- From: Bijan Parsia <bparsia@cs.man.ac.uk>
- Date: Fri, 4 Jul 2008 18:02:40 +0100
- To: OWL Working Group WG <public-owl-wg@w3.org>
On 4 Jul 2008, at 17:38, Bijan Parsia wrote: > On 4 Jul 2008, at 16:08, Alan Ruttenberg wrote: > >> As I've mentioned, I've done some prospecting on his issue with >> people who would be users of this feature. They considered the >> counting/discreteness issue completely uninteresting "Why would >> anyone want to do that?". > > I'm not sure what the take away here is supposed to be. I presume > they've never had to consider the problem before.
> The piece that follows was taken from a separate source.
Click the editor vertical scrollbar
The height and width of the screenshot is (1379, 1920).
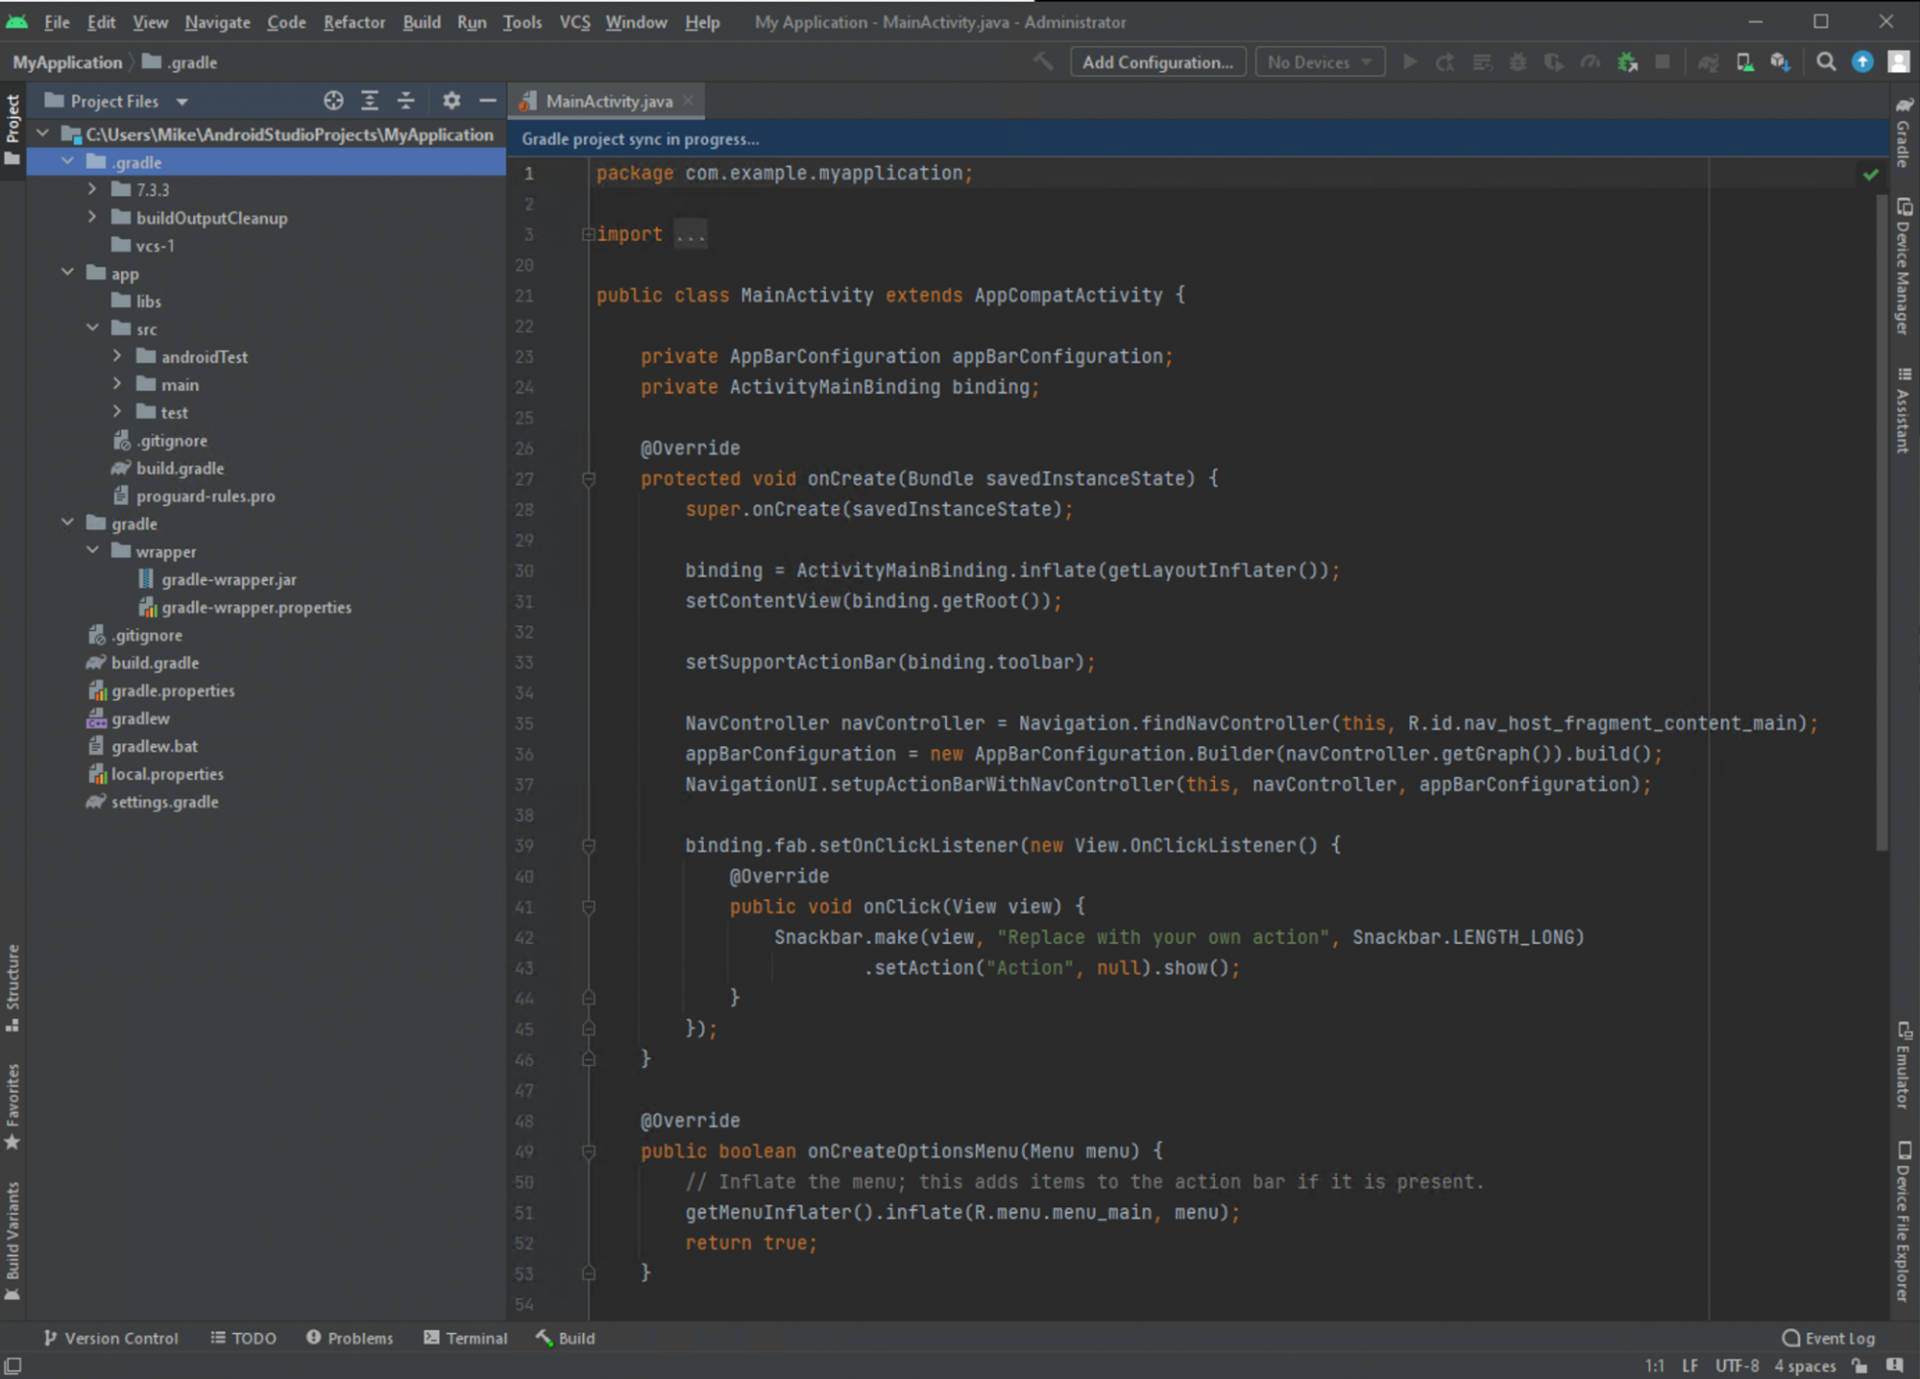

I find that many > users don't have a clear grasp of how they might use a feature > (this cuts both ways, of course). With computational numerical > methods, I think its especially important to be cautious in > innovating. It's fairly difficult to predict the effects. [snip] Sorry, that wasn't entirely clear. The response "Why would anyone want to do that" doesn't indicate to me that there are no sensible use cases, but that those users are facing novel functionality. (I'd be happy to talk with these people.) Clearly, in general, one doesn't *want* to force an interaction between a finite type and counting quantifiers, per se. The issue is "what happens in ontologies that make aggressive use of finite types and counting quantifiers"? "What behaviors do we expect and want?" Given that there is a continuous floating point type available, I think it's not unreasonable to stick to the semantics of the type. If people *want* a continuous type with the funky constants, then we should define a new one. Hacking at the meaning of computational types is not something I feel comfortable without pretty close consultation with a numerical methods expert (I am but and interested dabbler), and even there, we'd have to make sure they understood OWL well enough. Cheers, Bijan.